Vista acquired PowerSchool for $350 million in 2015, and earlier this month filed confidentially for an IPO that could value the company at over $6 billion. Vista purchased EAB in 2017 for $1.55 billion, and there are rumblings that the firm is considering putting the company up for sale.
Hobsons, founded in 1974 and based in Cincinnati, has developed and purchased dozens of products over the years. Naviance and Starfish were brought into the fold via acquisitions in 2007 and 2015, respectively. But figuring out how all the pieces fit together as a business has been a challenge. In 2017, Hobsons sold five of its products to Campus Management Corp. (which itself was acquired three years later and merged into another higher-ed technology company, Anthology).
The value of these two pending transactions with PowerSchool and EAB, totalling $410 million, would be 3.4 times that of Hobsons’ 2020 revenue of £85 million (approximately US $119 million). Hobsons also reported a profit of £6 million ($8.4 million)
For DMGT, which acquired Hobsons in 1990, these deals could mark a permanent exit from the education business.

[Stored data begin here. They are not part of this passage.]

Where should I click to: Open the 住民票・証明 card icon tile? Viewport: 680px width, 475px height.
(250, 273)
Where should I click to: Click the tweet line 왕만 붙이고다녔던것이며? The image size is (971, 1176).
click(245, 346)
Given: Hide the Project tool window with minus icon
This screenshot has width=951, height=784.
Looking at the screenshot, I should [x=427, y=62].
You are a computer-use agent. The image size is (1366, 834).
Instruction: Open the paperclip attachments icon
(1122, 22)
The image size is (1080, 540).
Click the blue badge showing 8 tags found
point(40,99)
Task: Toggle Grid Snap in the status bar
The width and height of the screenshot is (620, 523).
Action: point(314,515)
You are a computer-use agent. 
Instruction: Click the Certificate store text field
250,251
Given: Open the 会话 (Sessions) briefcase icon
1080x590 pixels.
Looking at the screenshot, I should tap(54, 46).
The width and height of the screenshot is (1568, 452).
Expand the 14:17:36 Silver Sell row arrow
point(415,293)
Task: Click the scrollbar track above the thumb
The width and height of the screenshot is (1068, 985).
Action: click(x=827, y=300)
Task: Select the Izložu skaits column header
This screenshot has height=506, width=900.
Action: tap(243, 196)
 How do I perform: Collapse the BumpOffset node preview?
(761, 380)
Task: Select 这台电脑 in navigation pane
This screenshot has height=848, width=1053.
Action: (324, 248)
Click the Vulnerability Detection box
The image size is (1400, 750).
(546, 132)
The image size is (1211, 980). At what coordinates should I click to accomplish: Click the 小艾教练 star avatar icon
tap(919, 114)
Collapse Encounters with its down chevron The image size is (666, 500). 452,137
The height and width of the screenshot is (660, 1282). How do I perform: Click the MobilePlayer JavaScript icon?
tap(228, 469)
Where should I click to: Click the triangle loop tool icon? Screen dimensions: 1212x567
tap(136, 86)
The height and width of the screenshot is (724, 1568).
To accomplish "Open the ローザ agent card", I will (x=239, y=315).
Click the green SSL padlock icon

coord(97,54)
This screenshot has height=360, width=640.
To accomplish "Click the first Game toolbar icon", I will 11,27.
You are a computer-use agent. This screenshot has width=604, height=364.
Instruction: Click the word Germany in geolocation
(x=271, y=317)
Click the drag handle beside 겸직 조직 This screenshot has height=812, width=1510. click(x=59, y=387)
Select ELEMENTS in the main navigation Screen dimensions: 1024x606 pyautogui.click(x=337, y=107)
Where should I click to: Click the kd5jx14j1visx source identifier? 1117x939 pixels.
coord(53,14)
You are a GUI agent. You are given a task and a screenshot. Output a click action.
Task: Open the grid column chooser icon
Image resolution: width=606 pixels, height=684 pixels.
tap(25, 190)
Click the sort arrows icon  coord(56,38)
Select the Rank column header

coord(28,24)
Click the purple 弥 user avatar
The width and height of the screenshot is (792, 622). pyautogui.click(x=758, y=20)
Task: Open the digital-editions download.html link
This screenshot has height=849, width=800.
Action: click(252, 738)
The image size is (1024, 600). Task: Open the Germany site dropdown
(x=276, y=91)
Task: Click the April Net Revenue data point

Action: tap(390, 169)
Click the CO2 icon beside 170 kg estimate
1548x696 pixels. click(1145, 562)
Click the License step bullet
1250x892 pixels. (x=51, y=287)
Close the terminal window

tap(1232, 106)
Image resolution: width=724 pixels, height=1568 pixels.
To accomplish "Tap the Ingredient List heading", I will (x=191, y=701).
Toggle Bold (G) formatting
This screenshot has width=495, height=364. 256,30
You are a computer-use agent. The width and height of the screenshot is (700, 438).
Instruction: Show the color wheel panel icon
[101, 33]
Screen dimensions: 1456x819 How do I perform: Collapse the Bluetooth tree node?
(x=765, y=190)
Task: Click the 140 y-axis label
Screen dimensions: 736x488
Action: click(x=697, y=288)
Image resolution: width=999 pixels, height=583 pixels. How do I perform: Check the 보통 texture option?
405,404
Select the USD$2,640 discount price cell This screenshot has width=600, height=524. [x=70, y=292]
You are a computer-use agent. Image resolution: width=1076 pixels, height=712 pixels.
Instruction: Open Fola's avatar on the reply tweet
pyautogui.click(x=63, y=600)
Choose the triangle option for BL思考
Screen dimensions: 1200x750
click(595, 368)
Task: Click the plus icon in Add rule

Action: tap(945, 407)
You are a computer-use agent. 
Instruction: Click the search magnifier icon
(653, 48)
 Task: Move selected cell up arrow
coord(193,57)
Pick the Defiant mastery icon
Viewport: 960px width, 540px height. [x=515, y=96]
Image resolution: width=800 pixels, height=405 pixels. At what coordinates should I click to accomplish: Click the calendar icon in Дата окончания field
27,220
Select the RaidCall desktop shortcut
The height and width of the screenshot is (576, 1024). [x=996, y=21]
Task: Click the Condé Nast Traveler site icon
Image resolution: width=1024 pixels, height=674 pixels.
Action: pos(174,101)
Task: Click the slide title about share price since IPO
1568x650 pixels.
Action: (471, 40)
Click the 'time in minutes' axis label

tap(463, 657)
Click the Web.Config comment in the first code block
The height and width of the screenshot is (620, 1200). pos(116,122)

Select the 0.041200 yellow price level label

“These two transactions mark another major milestone in DMGT’s transformation and are a clear demonstration of the benefits of our strategy,” said DMGT CEO Paul Zwillenbeg in a prepared statement. “Hobsons was restructured in 2017 to focus on high-growth opportunities in Student Success. The combination of operational execution and organic investment drove a significant increase in capital value.”
He added: “Consistent with our strategy, the divestitures will increase the focus of the DMGT portfolio, resulting in the Group operating in four sectors, compared to ten in 2016.”